See how great this is? We swap crap assets worth zilch, pretending they are actually worth $100,000... we record a massive profit on our books... and we collect real profit in the form of a $93,000 handout to both of us (the non-recourse loan).
Of course, someone will eventually scratch their head (just like Kenny boy’s farmer) and say, “Hey. We don’t have anything worth $100,000 here. We’ve got a disgusting mini-fridge and a rusty lawn mower.”
But by the time that happens, you and I will be in clover... and by definition we never had to pay back the loans anyway!
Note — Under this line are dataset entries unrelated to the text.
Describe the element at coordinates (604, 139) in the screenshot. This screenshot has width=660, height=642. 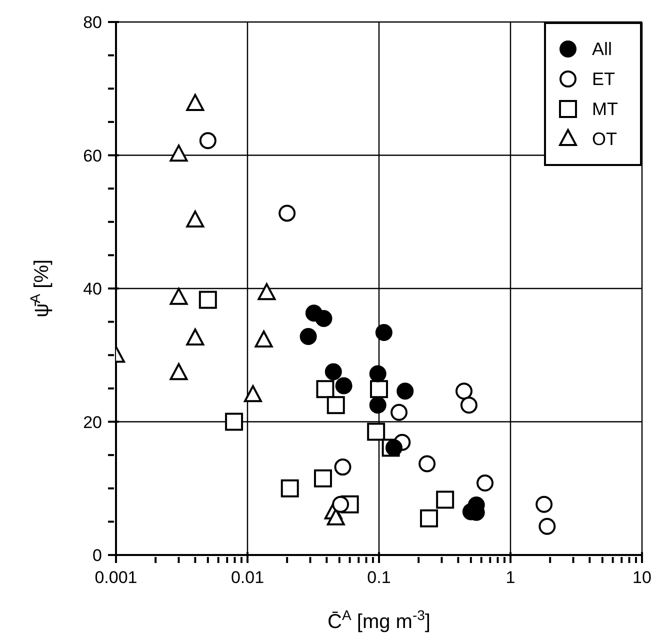
I see `legend-label: OT` at that location.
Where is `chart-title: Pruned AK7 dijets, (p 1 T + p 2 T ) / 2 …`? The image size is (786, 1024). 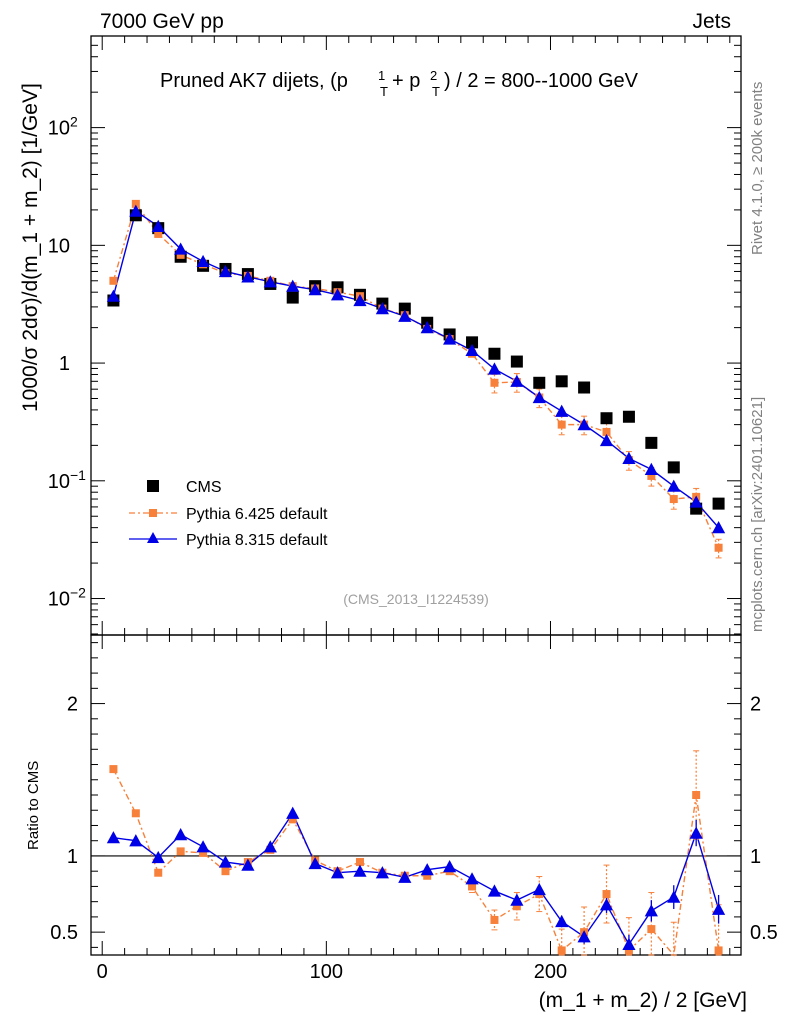 chart-title: Pruned AK7 dijets, (p 1 T + p 2 T ) / 2 … is located at coordinates (400, 84).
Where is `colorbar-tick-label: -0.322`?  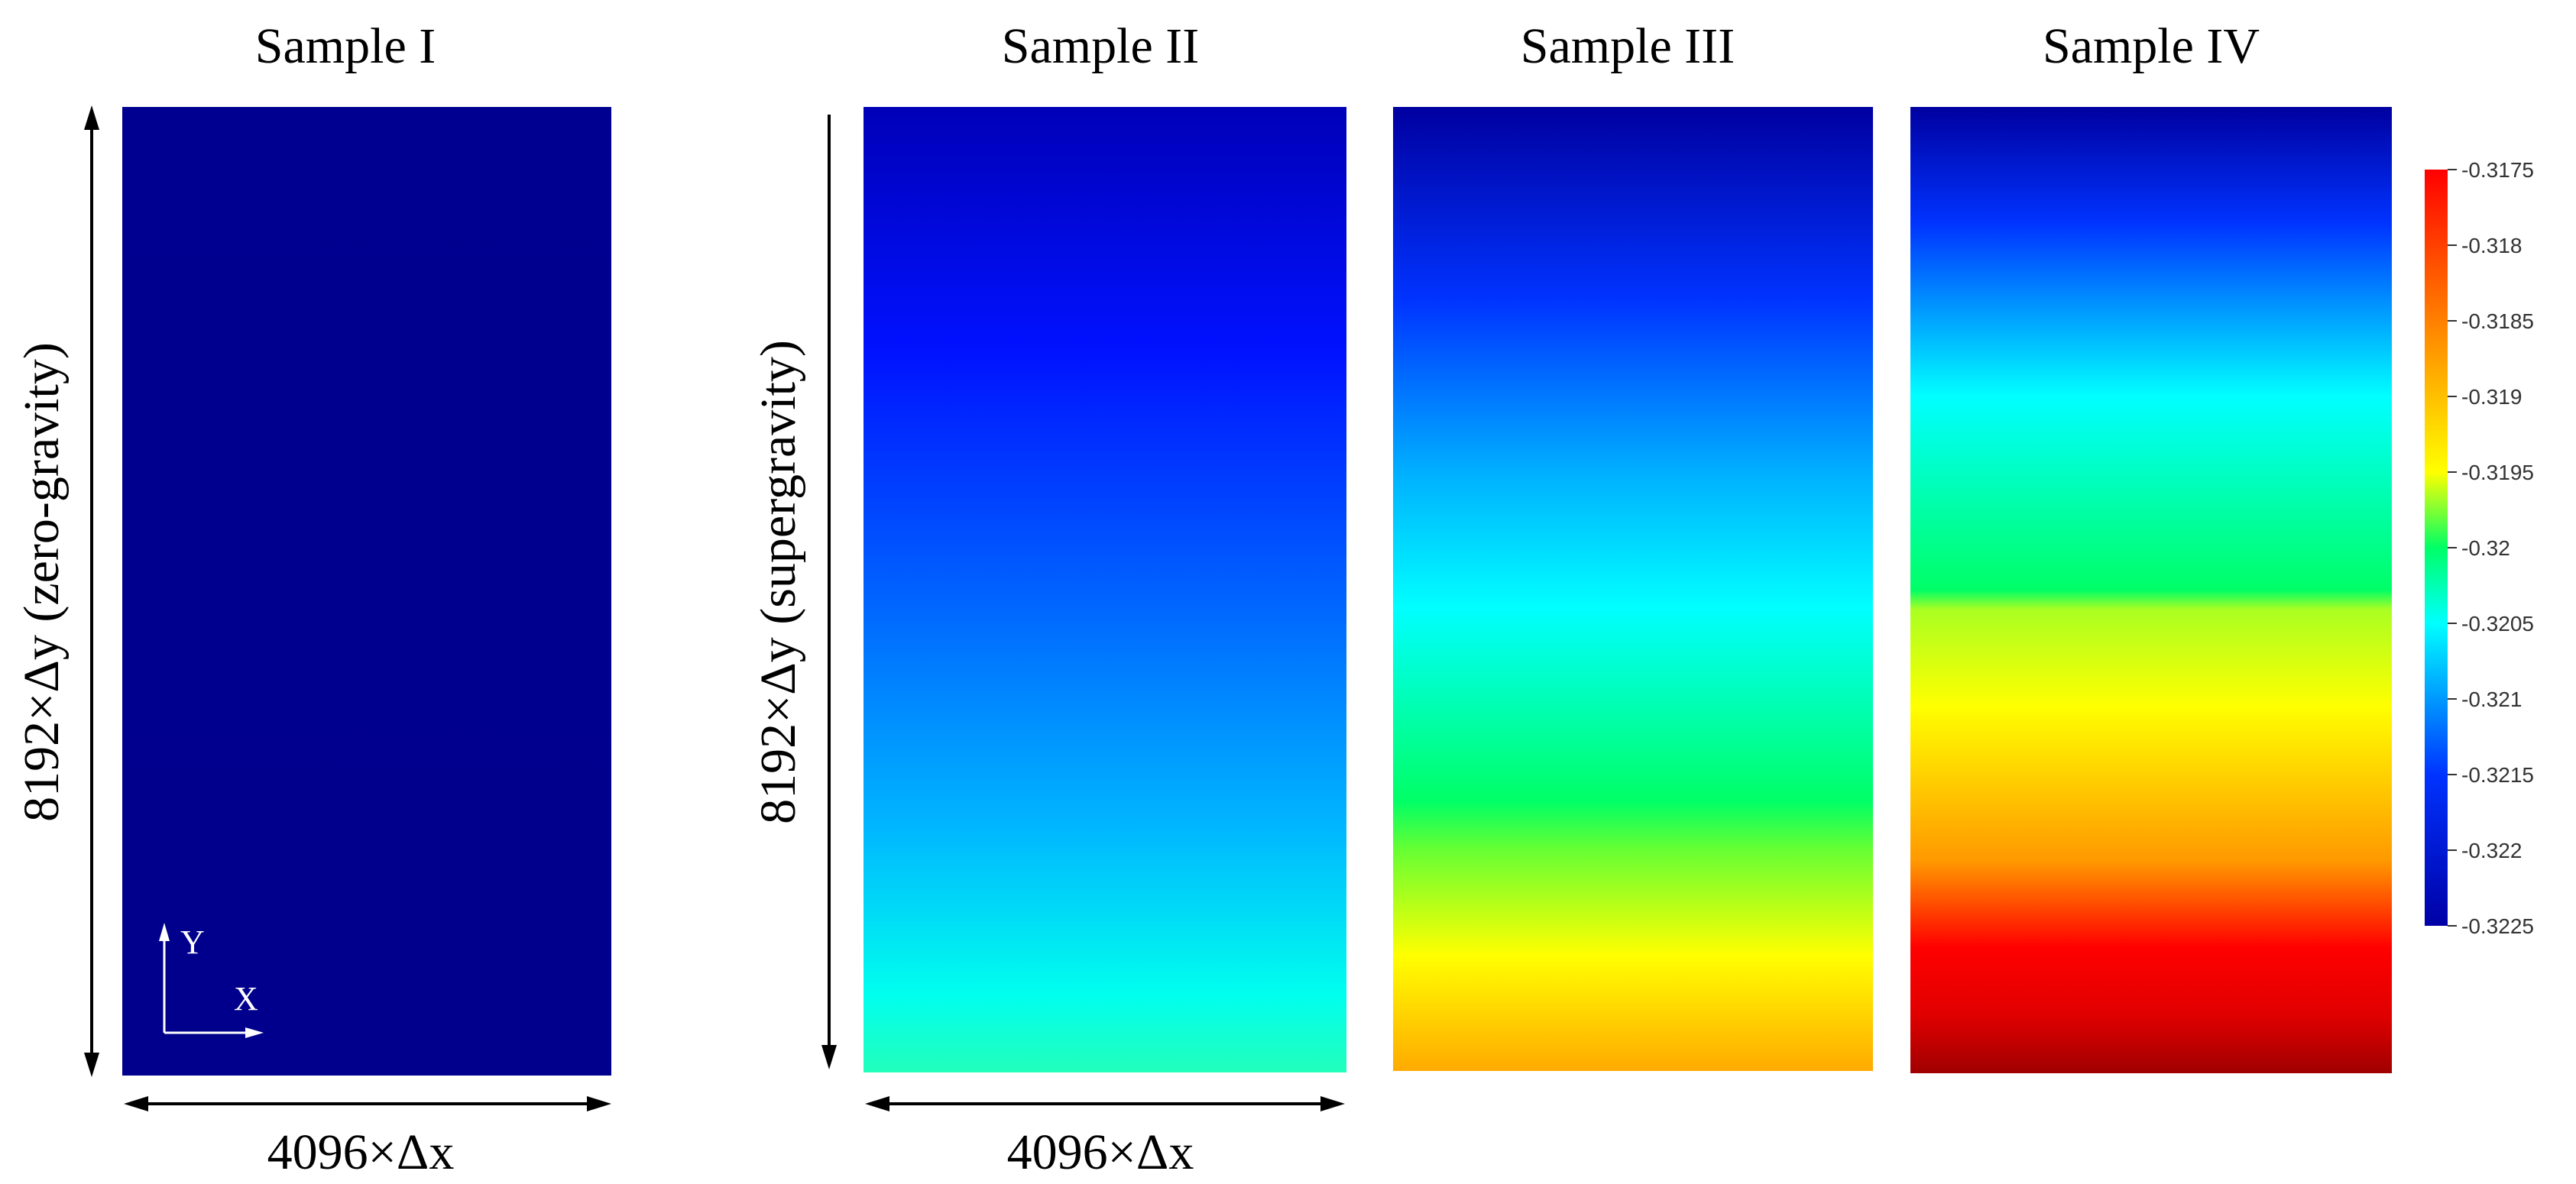
colorbar-tick-label: -0.322 is located at coordinates (2492, 850).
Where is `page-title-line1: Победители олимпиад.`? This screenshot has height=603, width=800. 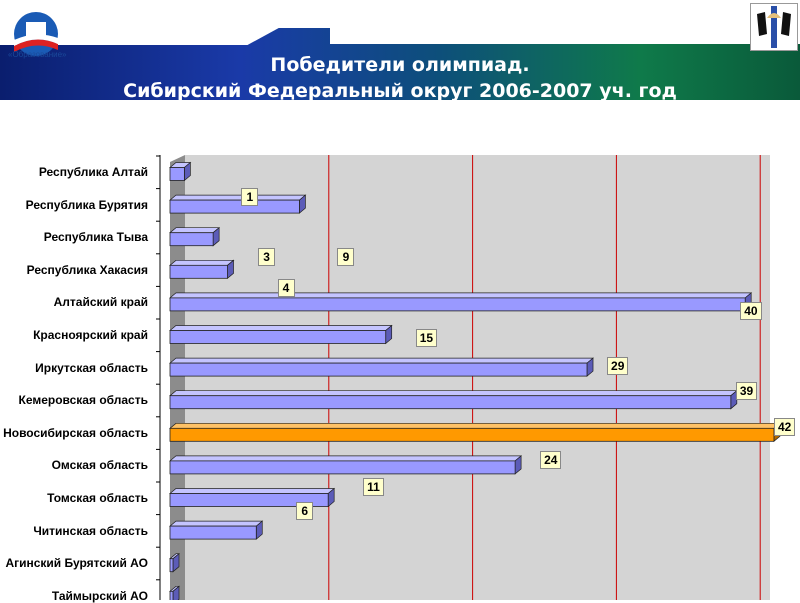 page-title-line1: Победители олимпиад. is located at coordinates (400, 65).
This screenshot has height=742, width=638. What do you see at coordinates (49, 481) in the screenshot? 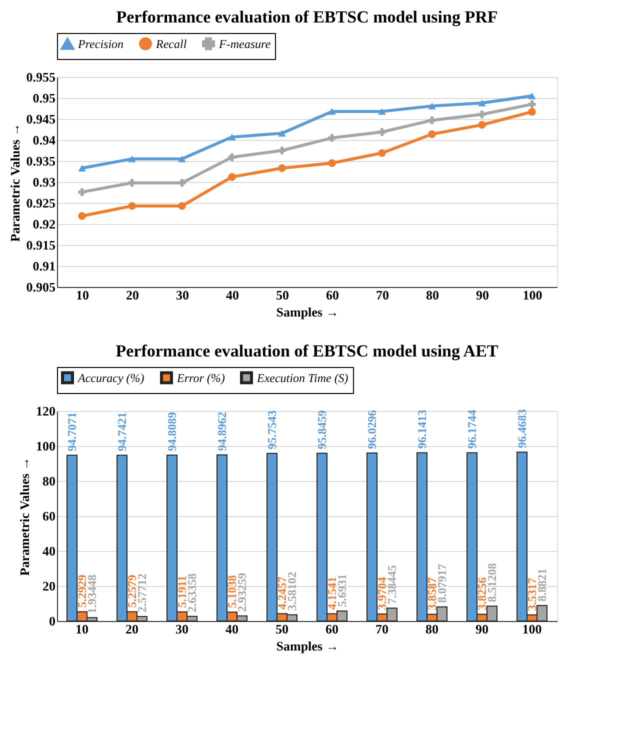
I see `y-tick-label: 80` at bounding box center [49, 481].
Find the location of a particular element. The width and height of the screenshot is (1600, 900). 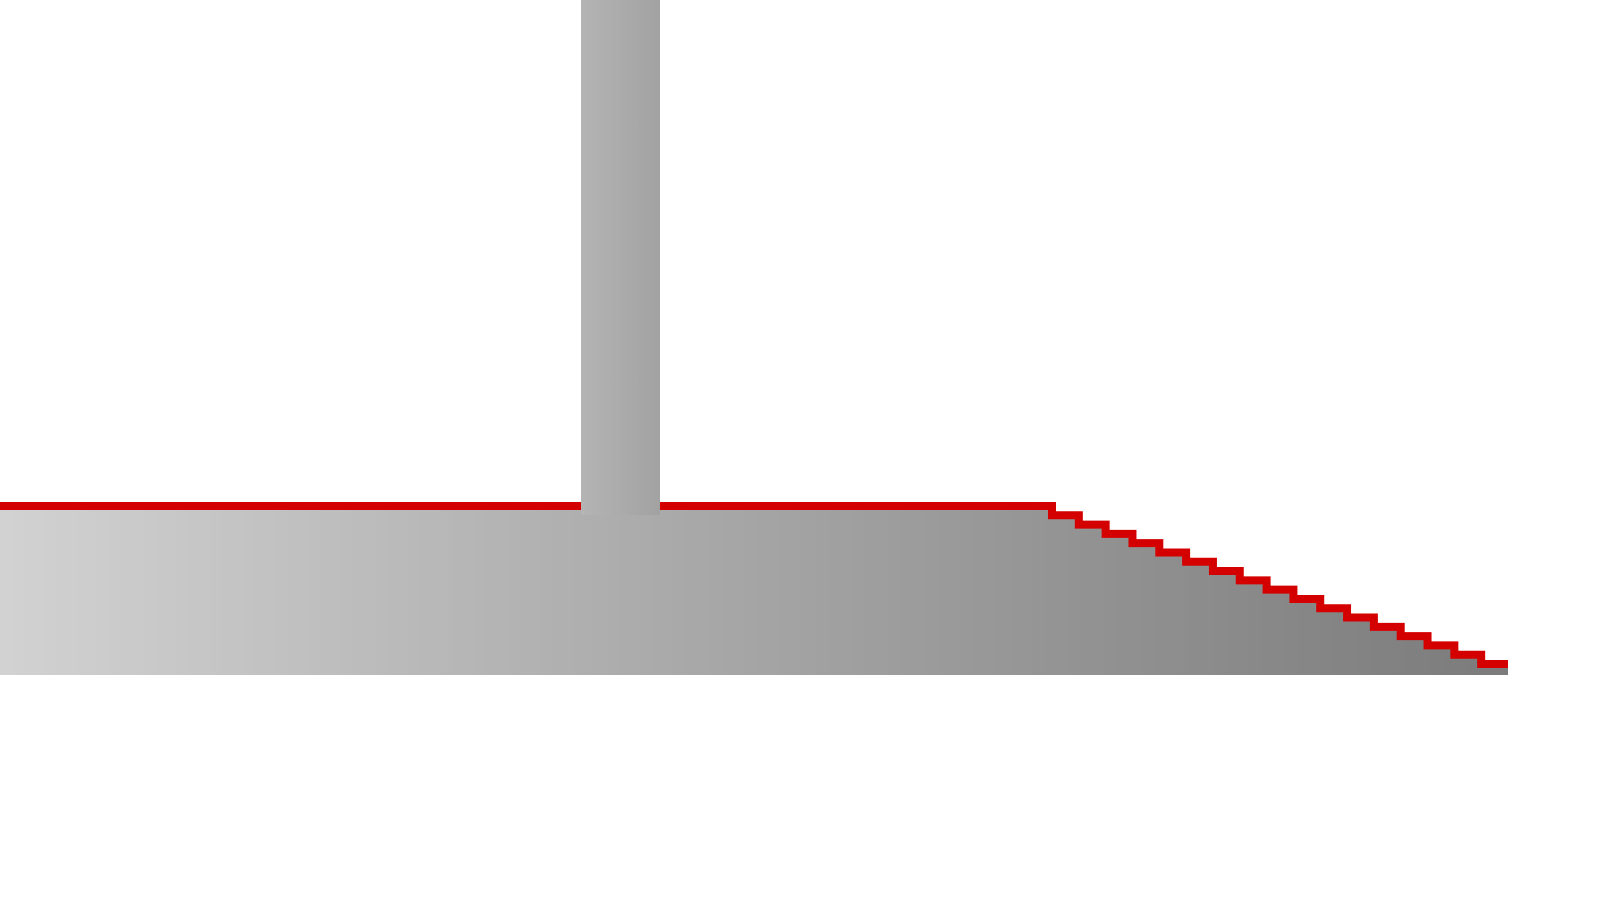

vertical-pillar is located at coordinates (620, 258).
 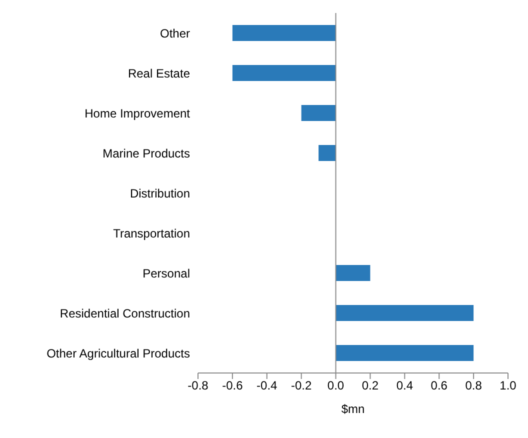 What do you see at coordinates (152, 233) in the screenshot?
I see `y-tick-label: Transportation` at bounding box center [152, 233].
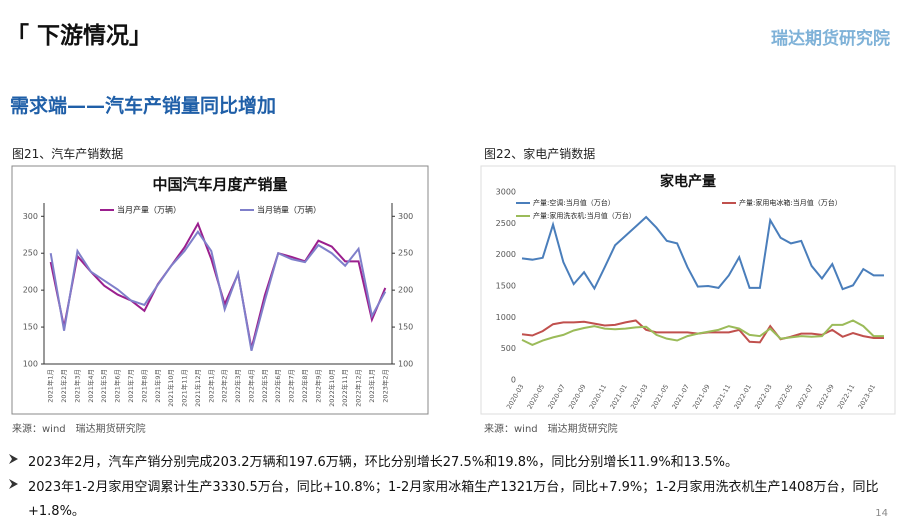 This screenshot has width=900, height=531. Describe the element at coordinates (80, 36) in the screenshot. I see `header-title: 「 下游情况」` at that location.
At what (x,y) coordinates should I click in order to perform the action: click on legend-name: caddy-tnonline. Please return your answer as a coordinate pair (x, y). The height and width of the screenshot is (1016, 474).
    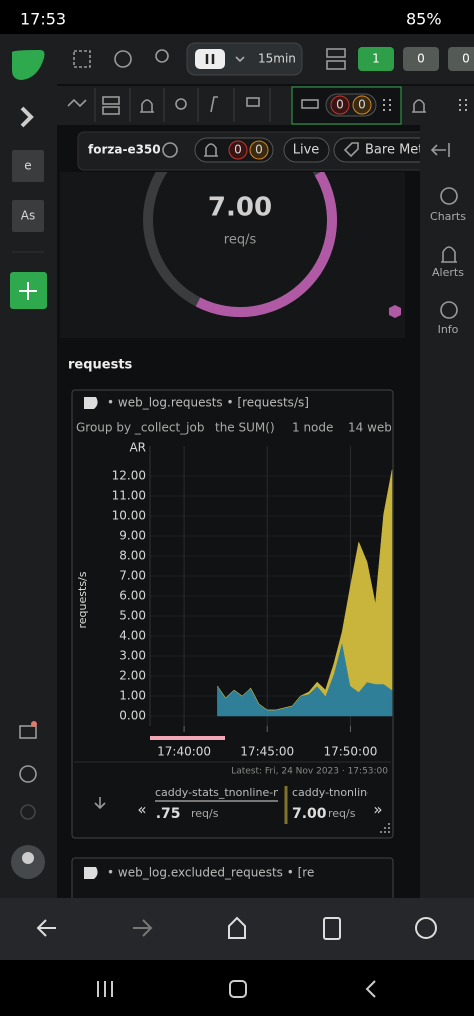
    Looking at the image, I should click on (333, 792).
Ain’t giant handouts grand?
To understand what the banks plan to do under the guise of the PPIP “rescue plan” by way of swapping toxic assets with each other, simply replace “mini-fridge” and “lawn mower” in the above example with “toxic asset A” and “toxic asset B.”
Then up the scale from $100,000 to hundreds of billions – all the way up to a cool trillion maybe – and there you go.
This is the fabulous Enron-style solution Turbo Timmy at the Treasury and Sheila Bair at the FDIC have laid out for us: “Death Star” and “Chewco” on steroids. They want to Enronize the whole damn financial system in an effort to save their connected masters (and grateful future employers) on Wall Street.